──────── Given text

In the absence of clarity on these questions, undertaking analytics solutions will not yield results. There may be some “informal” data exploration and subject matter discussions until a problem class is identified, a problem statement is crafted, and a decision strategy is understood. The Information Continuum levels preceding analytics models can help rationalize an analytics problem. If a general area of opportunity is identified but not a clear-cut problem definition, reporting, metrics, patterns, visualization, etc. can help structure the problem parameters leading to a formal problem statement.

Management Attention and Champion

It would be rare to find middle management coming to IT and asking for the initiation of a project that solves a particular problem using analytics. Even though an increasing number of universities are now introducing graduate-level degree programs in analytics and several programs are introducing the concept to MBA programs through introductory courses (Thibodeau, 2012), it will be a while before business managers will start initiating analytics projects. The lesson learned from data warehousing should be applied here, where a demonstration of something useful brings the managers across all functions of the organization to want their own datamart and reporting capability. The first datamart in a data warehouse program is always crucial and ends up being sales or finance focused. Finance in particular has a large appetite for data, so a lot of reporting delivered in the first iteration of a data warehouse is usually for finance. Besides, they need the most accurate and integrated information from all across the enterprise, so their needs are hardly met from departmental reporting.

────────────────
──────── Extracted data

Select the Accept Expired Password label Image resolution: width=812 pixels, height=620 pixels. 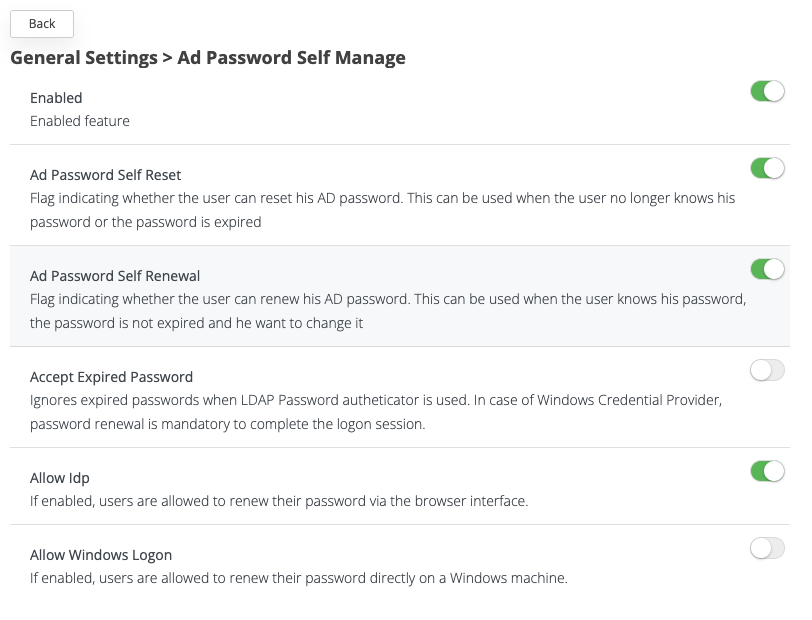click(x=111, y=377)
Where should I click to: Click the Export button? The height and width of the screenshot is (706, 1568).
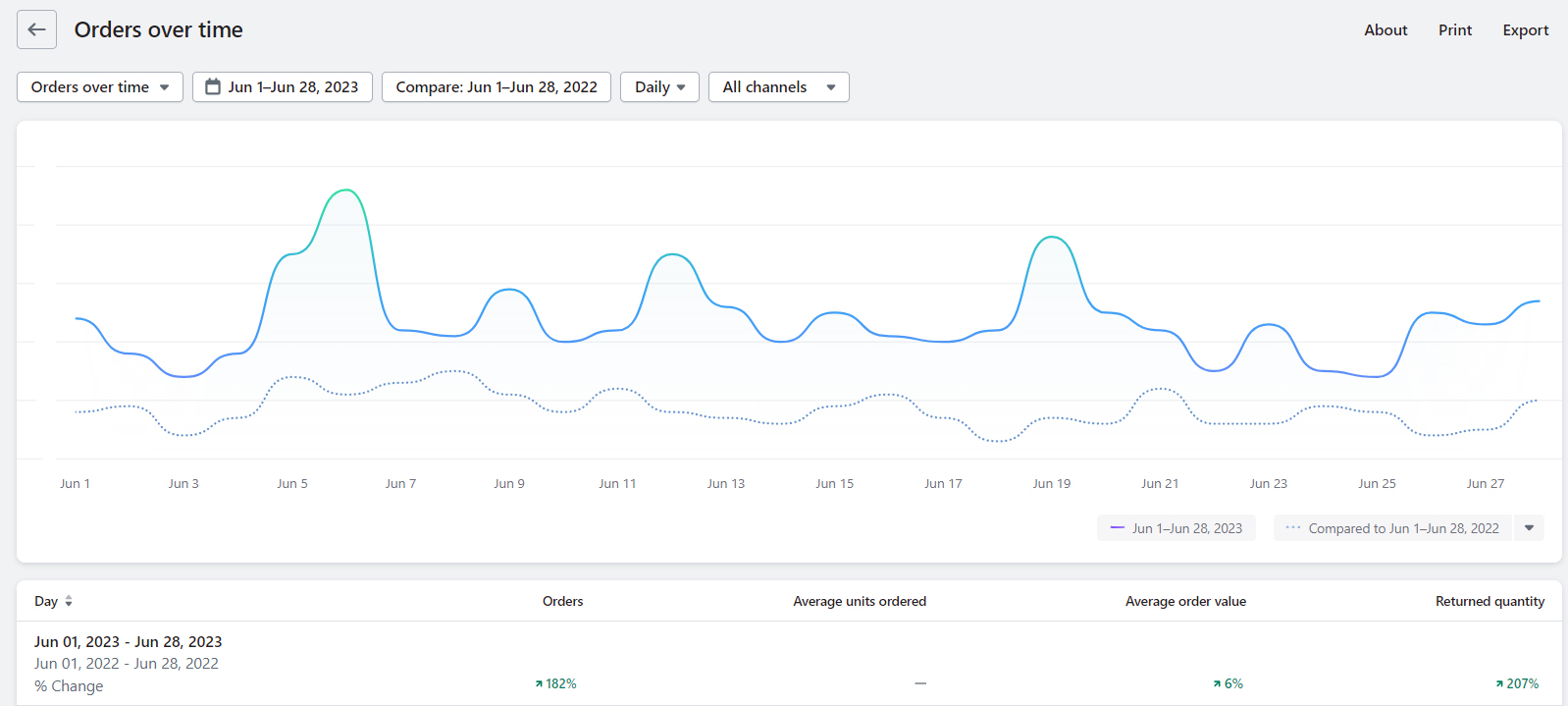tap(1525, 30)
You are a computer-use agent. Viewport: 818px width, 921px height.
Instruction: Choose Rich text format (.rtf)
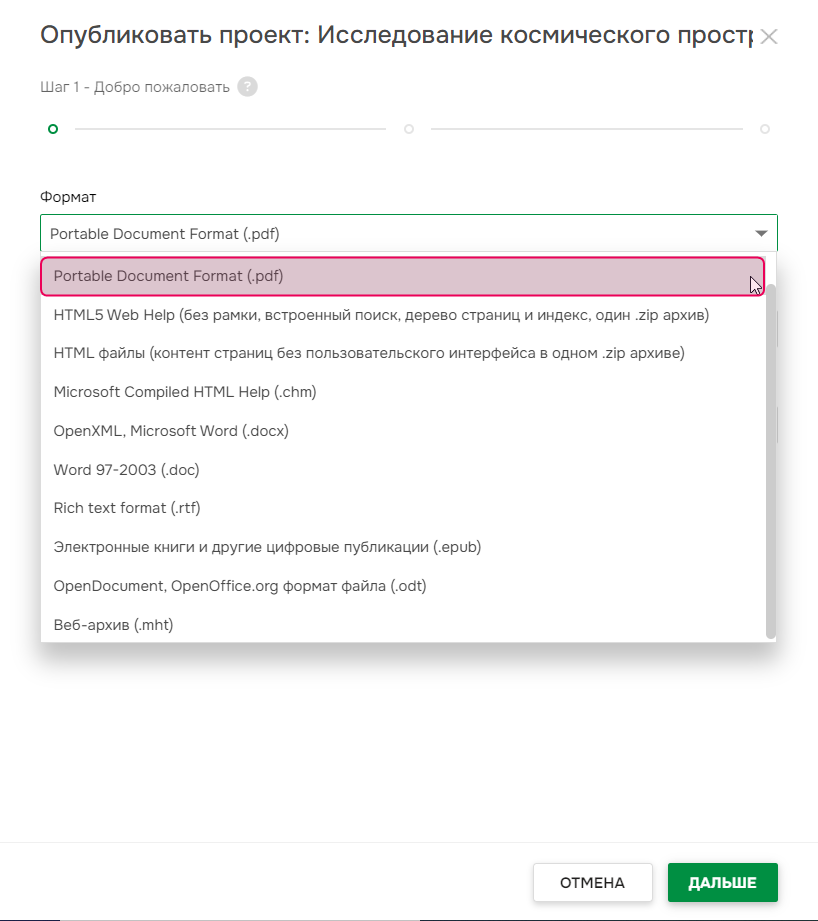(x=127, y=508)
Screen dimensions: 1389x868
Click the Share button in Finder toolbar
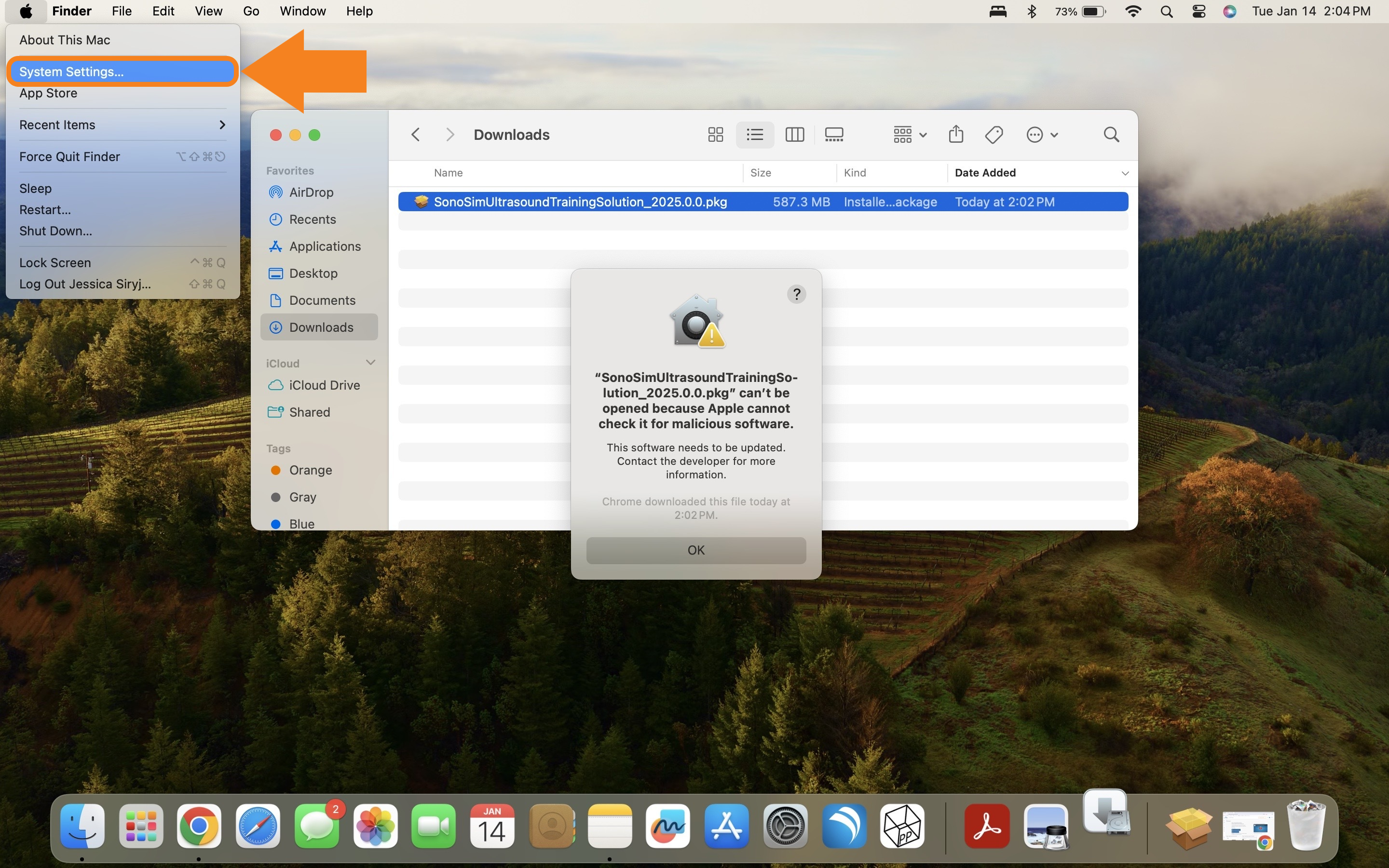click(x=956, y=134)
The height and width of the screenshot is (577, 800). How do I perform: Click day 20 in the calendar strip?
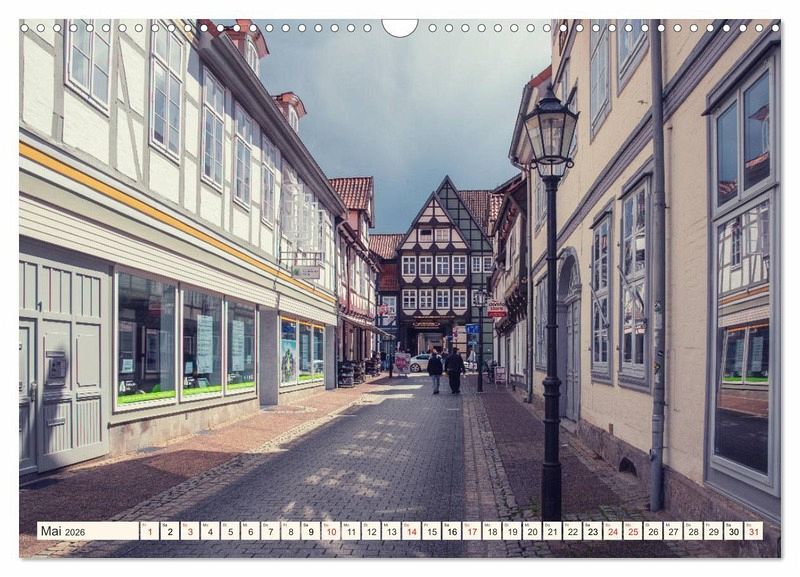click(532, 531)
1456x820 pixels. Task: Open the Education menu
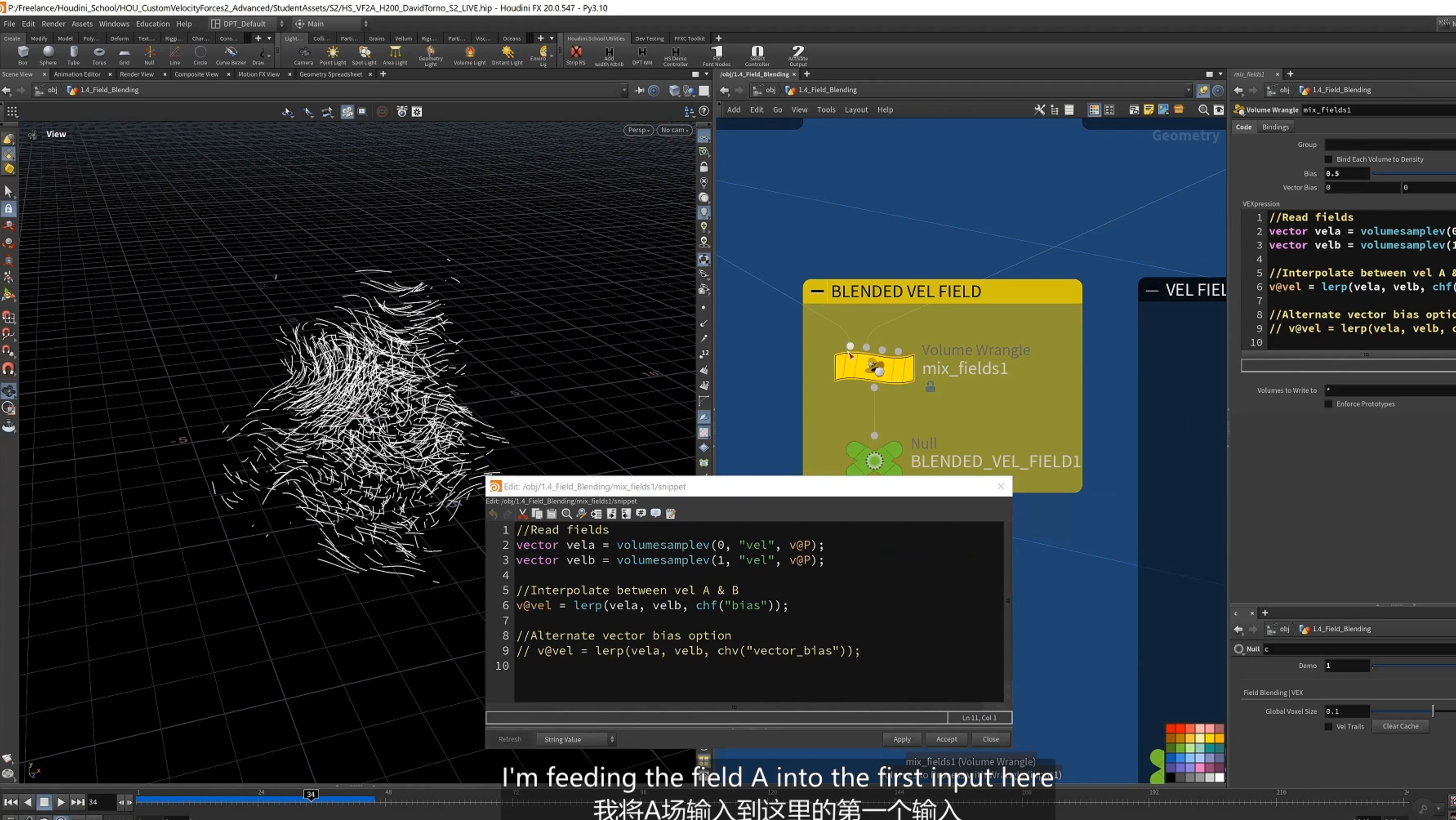coord(152,24)
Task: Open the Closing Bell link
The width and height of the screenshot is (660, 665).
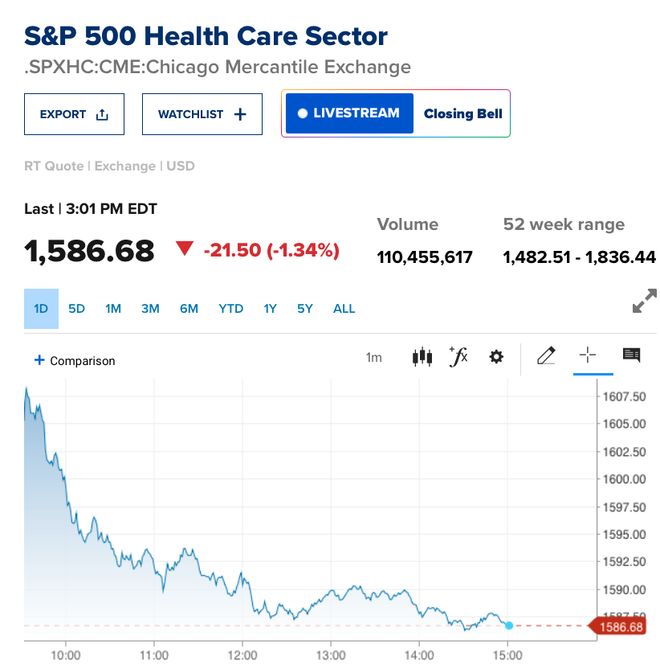Action: coord(463,113)
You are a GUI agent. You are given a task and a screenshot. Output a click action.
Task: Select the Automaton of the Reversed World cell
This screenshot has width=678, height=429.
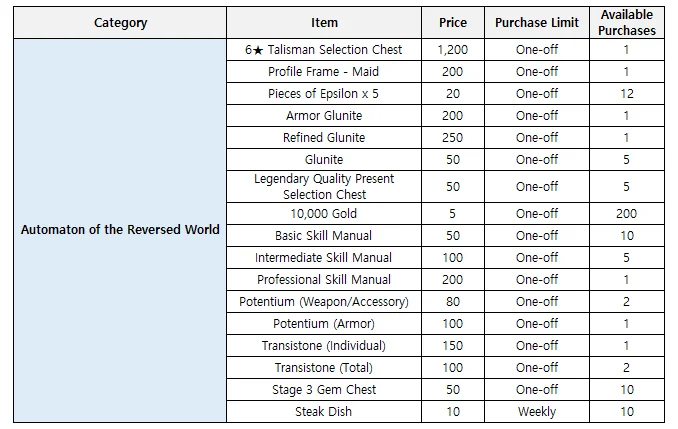(119, 229)
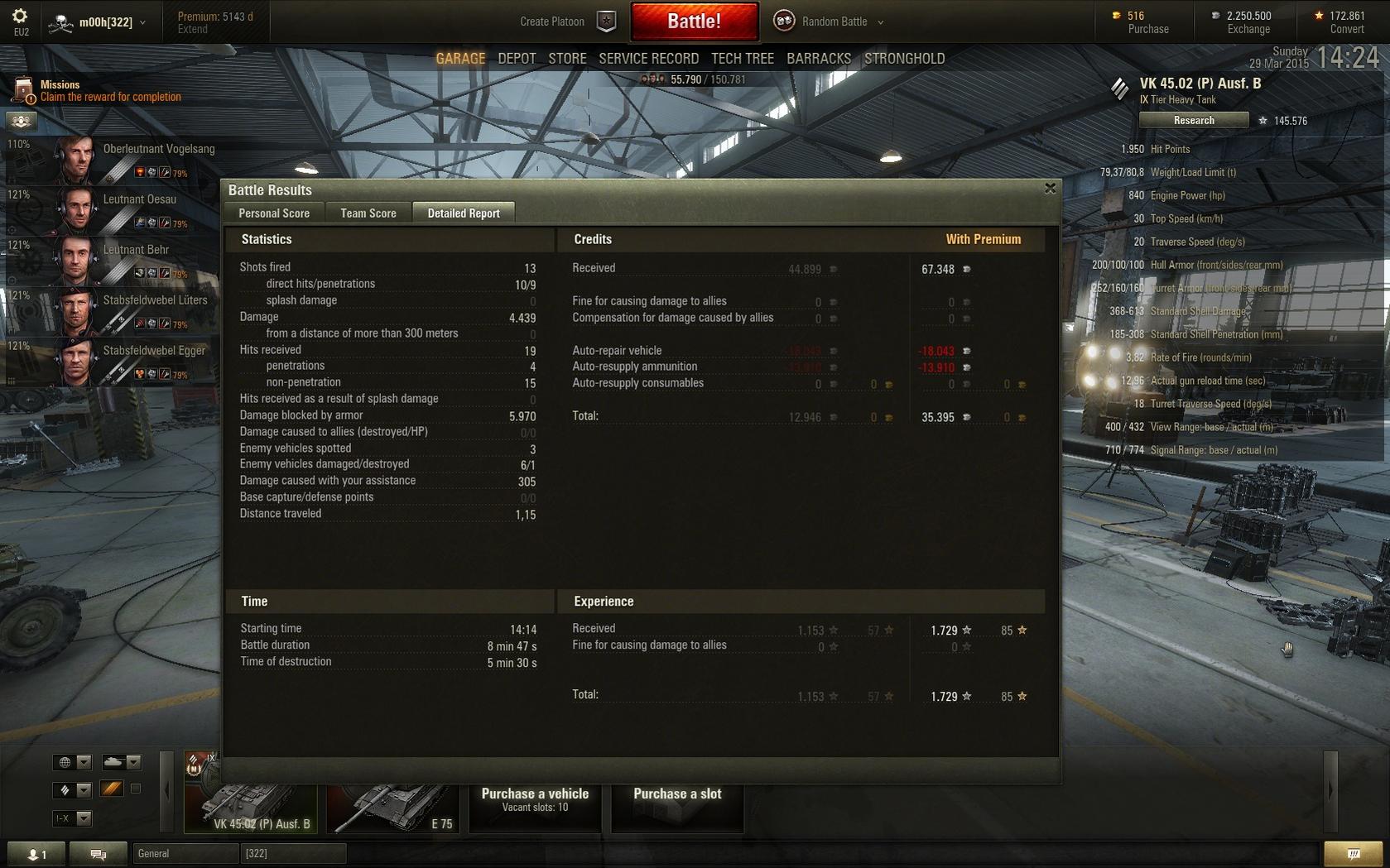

────────────────

- **Given exercise 1**:
Using the analytics passage, explain in one to three sentences why much of the reporting in a data warehouse's first iteration usually goes to finance.
- **Given exercise 2**:
According to the analytics passage, what focus does the first datamart in a data warehouse program end up having?
- **Given exercise 3**:
Extract everything in the analytics passage from "In the absence" down to "formal problem statement.".

- **Answer 1**:
Finance has a large appetite for data. It also needs the most accurate and integrated information from across the whole enterprise, so departmental reporting hardly meets its needs.

- **Answer 2**:
It ends up being sales or finance focused.

- **Answer 3**:
In the absence of clarity on these questions, undertaking analytics solutions will not yield results. There may be some “informal” data exploration and subject matter discussions until a problem class is identified, a problem statement is crafted, and a decision strategy is understood. The Information Continuum levels preceding analytics models can help rationalize an analytics problem. If a general area of opportunity is identified but not a clear-cut problem definition, reporting, metrics, patterns, visualization, etc. can help structure the problem parameters leading to a formal problem statement.